All Wrapped Up
Original Art Adorns Downtown Utility Boxes
When Natasha Potratz glanced at all the drab, gray-green utility boxes scattered around the downtown landscape, it sparked an idea. Instead of just letting these boxes fade into the background, she saw a way to shine a spotlight on area artists and make their work public in the city’s core. The plan was to take established works of art and reproduce them as vinyl wraps, giving these one-time gray-green eyesores a pop of color and culture. As the chair of the Downtown Billings Alliance (DBA) Public Art Committee (PAC), Natasha is always looking for ways to showcase the talented artists who live and work here.
Natasha took her idea to Dave Mumford, Billings’ director of Public Works. Because he’d seen utility box art wraps in other cities, it was an easy sell.
From there, the DBA-PAC selected six original art pieces for the project’s inaugural run. The pieces were photographed, digitally transferred to heavy-duty vinyl and skillfully wrapped around the utility boxes. Voila! Dull became exciting in minutes. In the six years since that initial run, art submissions and installations have grown every year. By mid-2018, more than 30 colorful and original wraps will have a home in downtown Billings.
A colorful cowboy by Lee Walker was one of the earlier art pieces selected for the project. It turns out the wraps haven’t just enhanced the streetscape. They’ve launched careers. Just ask Lee.
“My art took off when that wrap went up!” Lee says of her installation at North 32nd Street and Second Avenue North. Subsequently, her work has been juried into several regional art shows. In January 2018, she left the “nine to five” world to work full-time on her art.
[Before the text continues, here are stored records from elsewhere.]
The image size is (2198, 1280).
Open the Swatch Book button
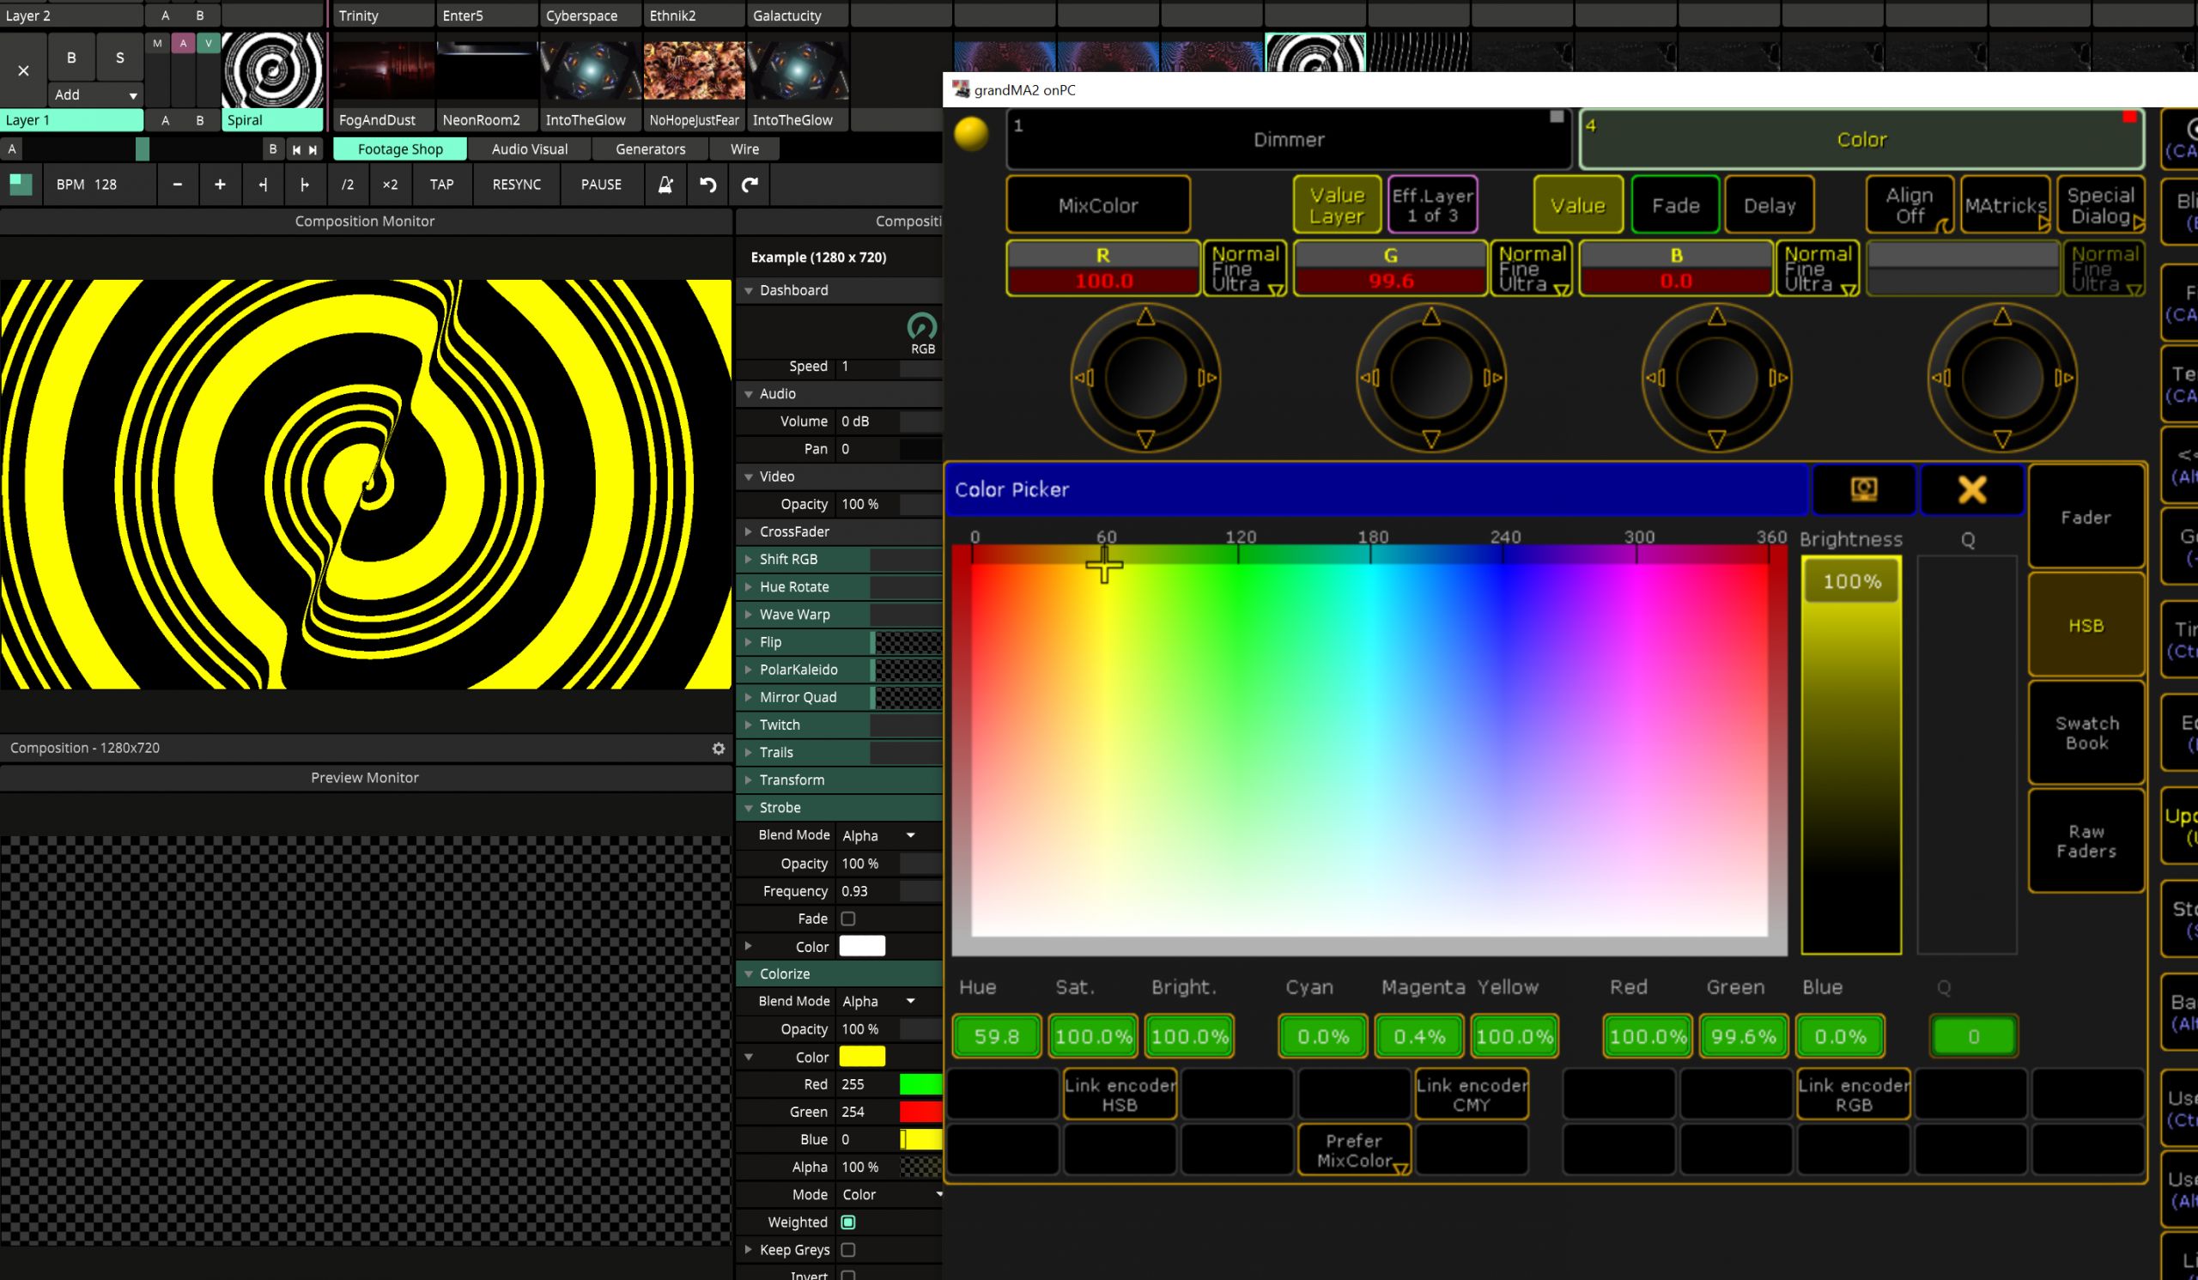pyautogui.click(x=2085, y=732)
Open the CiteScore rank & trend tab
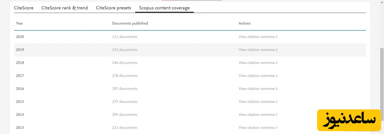The image size is (384, 134). tap(64, 8)
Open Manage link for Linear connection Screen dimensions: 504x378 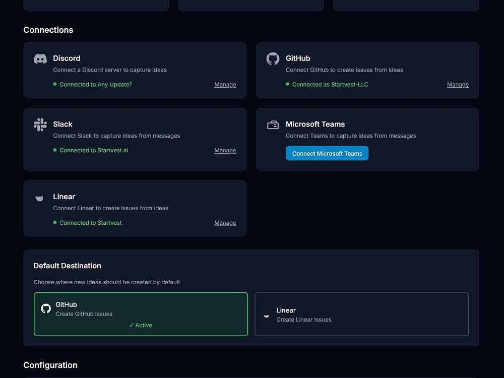pos(225,223)
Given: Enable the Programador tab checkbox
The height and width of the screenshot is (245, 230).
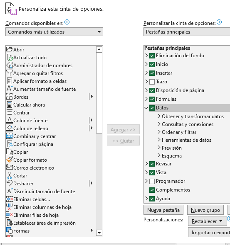Looking at the screenshot, I should (x=152, y=181).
Connie Dillon gave considerable thought to how and when folks would see her art as she prepared the piece submitted a year after Lee Walker's cowboy was installed.
“It’d be in someone’s rear view mirror if I was lucky,” she laughs, knowing her art would be on a busy street corner. “Maybe while somebody is heading home, wondering what’s for dinner.”
Connie wanted a “wow” factor to catch a driver’s attention in under five seconds. She drew inspiration from the vintage children’s marbles she was painting at the time.
Connie’s second challenge was to create a 15-by-30-inch painting that would retain its visual appeal once applied to an angular metal box with an irregular surface. Connie painted a Parcheesi game board and added her colorful marbles in vivid orange, bold green and stark black. Connie thinks the marbles look like they’re “heading home,” just like the drivers passing through the intersection at North 30th Street and Third Avenue North.
When retired Yellowstone Art Museum art educator Carol Welch dedicated her “Spring Melody” installation in 2017, she invited friends to gather on the southeast corner of North Broadway and Fourth Avenue North. They read poetry and toasted the art wrap with a sparkly beverage.
Carol’s garden is her creative muse. “Spring Melody” was painted on June 1, 2016, a day when her garden poppies burst forth in bloom.
“Poppies are so fragile,” she explains. “They are gone in two minutes!”
When you drive by “Spring Melody,” you’ll feel the warm sun as you catch a glimpse of Carol’s effusive, bright-red poppies, even if it is a cold, gray January day.
“I’m a Billings girl and I love downtown,” Carol says. “I’m thrilled you can see the Yellowstone Art Museum from my art wrap.”
Karen Tanner thinks it is serendipitous that her art wrap is at the four-way intersection of Division Street, North 31st Street, Sixth Avenue North and Grand Avenue.
Tanner’s art wrap, titled “Left of Center,” evokes a flowing river and the fish that live in it. Solitary fish swim upstream amid splashes of green, copper, gold and turquoise. Copper oxidation and a muted patina evoke a sense of aging. Karen describes the box location as the “headwaters of downtown.”
“It’s also an homage to finding one’s heart amid life changes, although you might not know that at first glance,” she says. Karen submitted her art piece after retiring from School District 2.
She's no stranger when it comes to public art competitions — her designs won the highly competitive Bozeman Sweet Pea Festival poster contest in 2000 and 2005.
VALUE IN THE VISION
Natasha is quick to credit Dave Mumford for his ready acceptance of the utility box art wrap project when she proposed it. She also applauds the consistent work of the DBA Public Art Committee over the last six years. The utility box art wraps have added an irresistible creative energy to Billings' downtown streets. Other neighborhoods have approached the Department of Public Works to start their own art wrap districts.
Natasha hopes the utility box art wraps are just the tip of the cultural iceberg. She dreams of a day when the city of Billings adopts a “percentage for the arts” resolution, requiring all city-funded projects to include a budgeted amount for public art. Until that day, she says with deserved pride, “We worked together to leverage resources and be the change.”